Work task: Starting from the line that holds "info@amyjet.com email address", print every line through the end of the records, first and last included.

(Saved entries)
---------------

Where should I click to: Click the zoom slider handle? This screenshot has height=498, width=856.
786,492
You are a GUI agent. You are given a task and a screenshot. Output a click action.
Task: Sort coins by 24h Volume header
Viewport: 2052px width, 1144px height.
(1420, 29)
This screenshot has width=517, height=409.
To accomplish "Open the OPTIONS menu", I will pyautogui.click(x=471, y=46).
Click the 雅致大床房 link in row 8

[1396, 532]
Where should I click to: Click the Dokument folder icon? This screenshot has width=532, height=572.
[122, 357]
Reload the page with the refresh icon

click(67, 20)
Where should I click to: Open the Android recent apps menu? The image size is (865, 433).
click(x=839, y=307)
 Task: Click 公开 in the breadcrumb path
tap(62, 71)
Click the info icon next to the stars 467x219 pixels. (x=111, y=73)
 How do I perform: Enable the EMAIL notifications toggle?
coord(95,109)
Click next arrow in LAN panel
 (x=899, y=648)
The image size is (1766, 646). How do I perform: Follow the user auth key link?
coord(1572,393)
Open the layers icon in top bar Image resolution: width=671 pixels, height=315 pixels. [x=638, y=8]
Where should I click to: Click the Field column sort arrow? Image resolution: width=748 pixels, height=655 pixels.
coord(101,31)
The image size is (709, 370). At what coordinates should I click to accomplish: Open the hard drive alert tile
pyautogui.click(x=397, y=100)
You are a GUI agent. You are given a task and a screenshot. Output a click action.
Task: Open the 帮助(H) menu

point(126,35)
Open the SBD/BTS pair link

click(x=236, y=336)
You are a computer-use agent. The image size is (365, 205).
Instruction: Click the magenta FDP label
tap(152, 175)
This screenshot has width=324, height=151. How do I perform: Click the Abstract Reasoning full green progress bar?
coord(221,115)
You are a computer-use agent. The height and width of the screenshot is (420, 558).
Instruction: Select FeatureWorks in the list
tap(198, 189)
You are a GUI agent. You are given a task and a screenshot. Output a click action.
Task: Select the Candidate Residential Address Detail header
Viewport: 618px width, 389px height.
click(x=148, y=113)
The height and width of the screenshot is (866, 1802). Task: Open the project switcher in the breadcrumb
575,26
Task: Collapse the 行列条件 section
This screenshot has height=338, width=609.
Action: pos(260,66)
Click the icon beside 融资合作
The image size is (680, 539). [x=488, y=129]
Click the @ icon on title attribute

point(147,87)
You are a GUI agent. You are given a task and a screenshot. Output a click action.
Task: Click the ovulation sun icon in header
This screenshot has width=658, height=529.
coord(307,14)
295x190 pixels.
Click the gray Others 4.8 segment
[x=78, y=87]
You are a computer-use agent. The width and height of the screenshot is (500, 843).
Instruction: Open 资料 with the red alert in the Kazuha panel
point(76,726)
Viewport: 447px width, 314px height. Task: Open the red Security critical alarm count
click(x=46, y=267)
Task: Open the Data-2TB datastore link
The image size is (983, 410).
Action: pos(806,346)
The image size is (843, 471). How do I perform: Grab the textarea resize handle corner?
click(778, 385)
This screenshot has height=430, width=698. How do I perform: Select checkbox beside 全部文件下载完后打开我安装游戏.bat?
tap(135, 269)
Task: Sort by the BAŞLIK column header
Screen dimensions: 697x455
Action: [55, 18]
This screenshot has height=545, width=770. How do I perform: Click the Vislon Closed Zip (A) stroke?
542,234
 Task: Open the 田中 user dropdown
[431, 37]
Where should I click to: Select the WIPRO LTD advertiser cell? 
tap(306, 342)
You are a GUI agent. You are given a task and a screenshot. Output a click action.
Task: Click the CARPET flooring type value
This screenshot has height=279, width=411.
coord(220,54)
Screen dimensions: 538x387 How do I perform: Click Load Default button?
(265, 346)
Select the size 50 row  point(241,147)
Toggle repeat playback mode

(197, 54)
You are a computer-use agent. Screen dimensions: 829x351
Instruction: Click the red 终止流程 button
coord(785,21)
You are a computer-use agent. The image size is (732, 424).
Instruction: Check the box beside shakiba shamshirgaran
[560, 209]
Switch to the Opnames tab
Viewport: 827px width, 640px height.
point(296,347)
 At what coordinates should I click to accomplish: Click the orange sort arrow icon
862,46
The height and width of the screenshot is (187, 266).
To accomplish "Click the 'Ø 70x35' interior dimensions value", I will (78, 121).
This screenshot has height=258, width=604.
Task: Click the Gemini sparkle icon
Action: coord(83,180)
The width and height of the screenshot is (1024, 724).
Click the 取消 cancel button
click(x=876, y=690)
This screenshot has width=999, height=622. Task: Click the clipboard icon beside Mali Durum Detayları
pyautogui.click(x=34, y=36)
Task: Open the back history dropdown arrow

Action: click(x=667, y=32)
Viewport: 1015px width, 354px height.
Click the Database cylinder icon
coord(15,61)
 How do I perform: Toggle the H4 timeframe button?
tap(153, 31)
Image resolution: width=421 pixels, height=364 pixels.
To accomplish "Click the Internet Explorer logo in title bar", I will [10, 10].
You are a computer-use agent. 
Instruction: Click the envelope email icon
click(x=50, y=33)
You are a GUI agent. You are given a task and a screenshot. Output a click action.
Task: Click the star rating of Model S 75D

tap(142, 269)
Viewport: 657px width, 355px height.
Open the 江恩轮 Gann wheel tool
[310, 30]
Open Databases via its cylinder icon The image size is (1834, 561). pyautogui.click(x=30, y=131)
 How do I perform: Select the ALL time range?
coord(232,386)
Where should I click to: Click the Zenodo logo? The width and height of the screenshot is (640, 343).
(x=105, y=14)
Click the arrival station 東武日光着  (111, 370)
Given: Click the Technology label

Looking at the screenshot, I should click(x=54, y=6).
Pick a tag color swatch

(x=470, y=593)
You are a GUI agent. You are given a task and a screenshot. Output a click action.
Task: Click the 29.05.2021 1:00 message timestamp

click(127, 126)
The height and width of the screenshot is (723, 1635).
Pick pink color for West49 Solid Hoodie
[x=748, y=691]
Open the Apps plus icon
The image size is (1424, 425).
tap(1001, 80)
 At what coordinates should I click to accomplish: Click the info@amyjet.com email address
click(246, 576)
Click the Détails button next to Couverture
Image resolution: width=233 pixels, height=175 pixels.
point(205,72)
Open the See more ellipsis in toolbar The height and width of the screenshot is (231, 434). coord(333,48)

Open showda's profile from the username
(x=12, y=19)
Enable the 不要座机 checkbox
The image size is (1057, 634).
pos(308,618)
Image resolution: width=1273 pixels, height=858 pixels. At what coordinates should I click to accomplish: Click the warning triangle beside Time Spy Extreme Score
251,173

---------------

Answer space:
 At what coordinates should I click to accomplish: Click the info@amyjet.com email address
click(246, 576)
Click the Détails button next to Couverture
Image resolution: width=233 pixels, height=175 pixels.
point(205,72)
Open the See more ellipsis in toolbar The height and width of the screenshot is (231, 434). coord(333,48)

Open showda's profile from the username
(x=12, y=19)
Enable the 不要座机 checkbox
The image size is (1057, 634).
pos(308,618)
Image resolution: width=1273 pixels, height=858 pixels. At what coordinates should I click to accomplish: Click the warning triangle beside Time Spy Extreme Score
251,173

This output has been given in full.